──────── PASSAGE TO READ

Ty the Tasmanian Tiger HD (Switch) Review
Ty the Tasmanian Tiger was a game I knew of back in the day, but I didn’t have the PS2 or Xbox (and was a bit late with the GameCube) so I missed out the first time around. My first time actually playing Ty was at the ACMI in Melbourne in a limited capacity. After a successful Kickstarter project, Krome has brought Ty to the Switch so now you can play it in the comfort of your own home.
Ty’s fellow Tasmania Tigers have been trapped in ‘the Dreaming’ with ancient talismans by Boss Cass, an evil Cassowary that wants to rule over everything. Ty along with Maurie the Cockatoo and Julius the Koala genius need to get together enough Thunder Eggs to be able to get the talismans for themselves to save the Tigers and stop Boss Cass. With Tasmanian Tigers being extinct, we can only assume that Ty is accurate in the Tiger’s ability to throw boomerangs (or ‘rangs), bite with sharp teeth and rock a pair of shorts.

────────────────
──────── DATASET

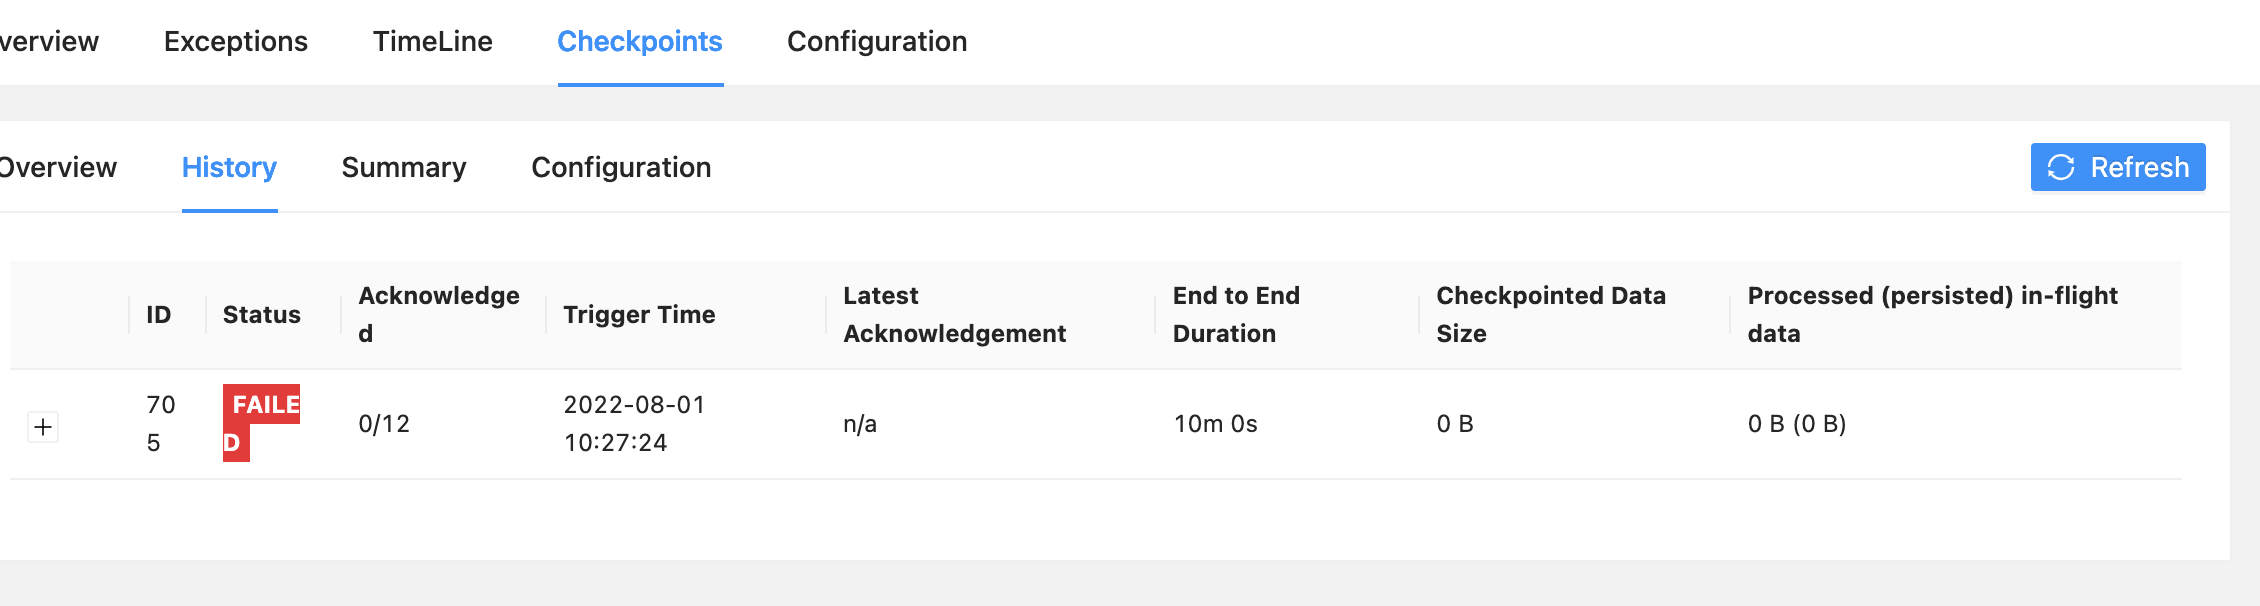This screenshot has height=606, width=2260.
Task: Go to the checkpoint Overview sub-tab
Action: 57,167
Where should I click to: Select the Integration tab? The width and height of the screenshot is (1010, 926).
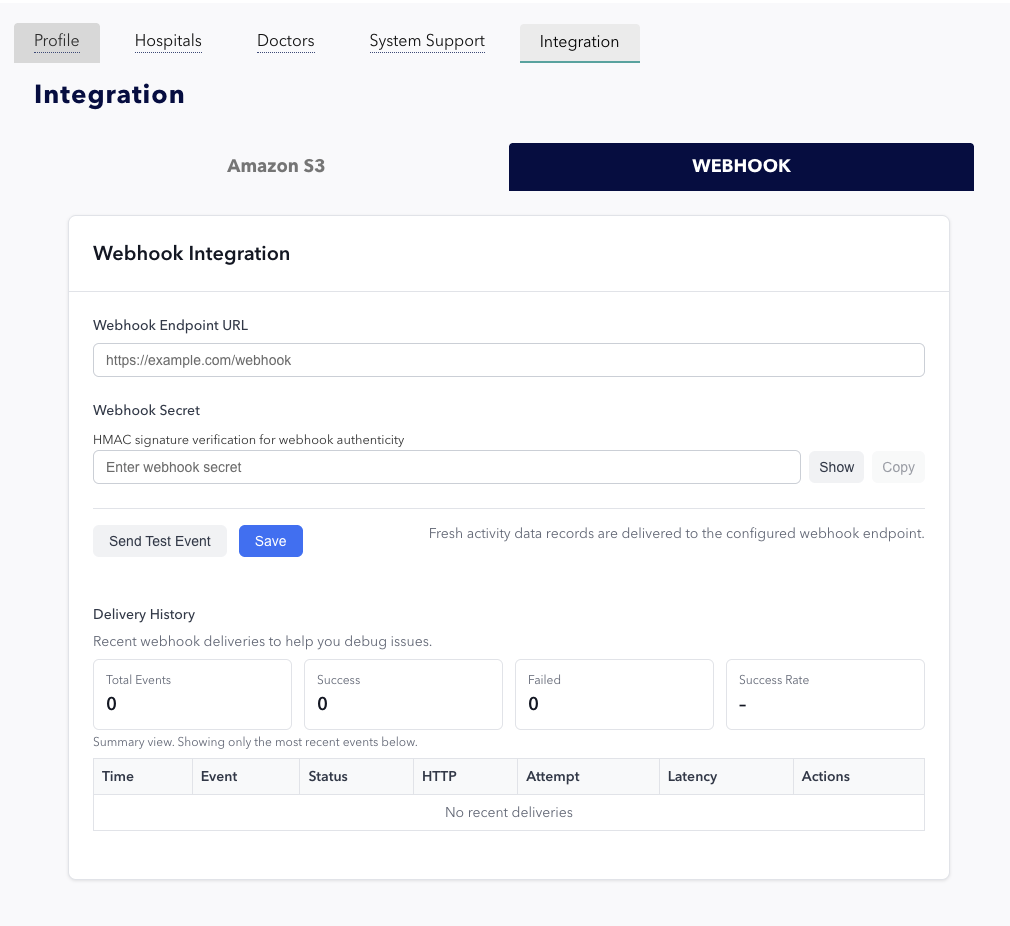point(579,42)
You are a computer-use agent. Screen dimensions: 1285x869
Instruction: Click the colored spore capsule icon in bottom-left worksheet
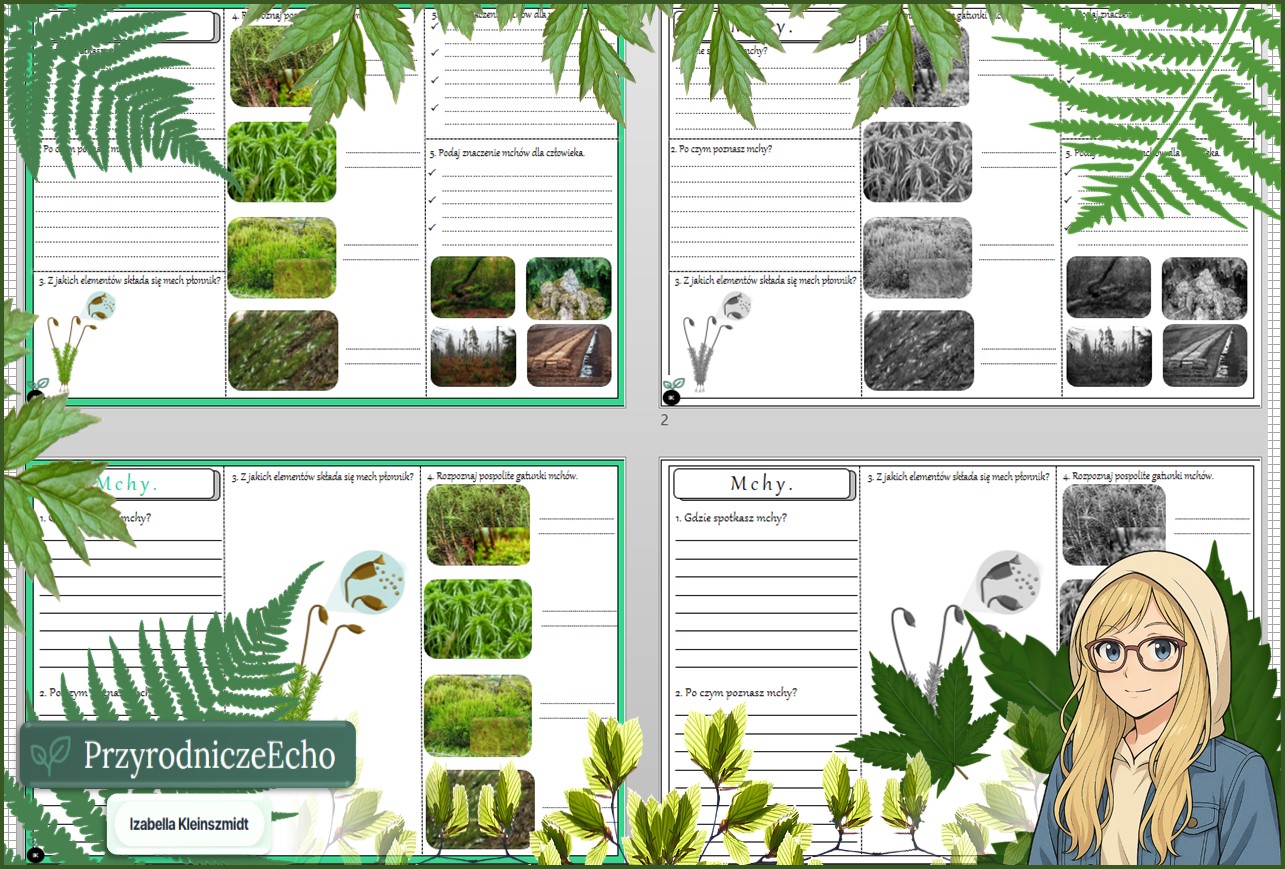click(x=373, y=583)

────────────────
──────── DATASET

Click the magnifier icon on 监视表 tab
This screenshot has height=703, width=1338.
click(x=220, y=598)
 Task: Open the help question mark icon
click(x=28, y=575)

────────────────

— REQUIRED WORK —
Rewrite the Ty the Tasmanian Tiger review from "Ty the Tasmanian Tiger HD" up to and including "your own home.", putting "Sydney" in place of "Melbourne". Rely only on the Ty the Tasmanian Tiger review.

— SOLUTION TO THIS TASK —
Ty the Tasmanian Tiger HD (Switch) Review
Ty the Tasmanian Tiger was a game I knew of back in the day, but I didn’t have the PS2 or Xbox (and was a bit late with the GameCube) so I missed out the first time around. My first time actually playing Ty was at the ACMI in Sydney in a limited capacity. After a successful Kickstarter project, Krome has brought Ty to the Switch so now you can play it in the comfort of your own home.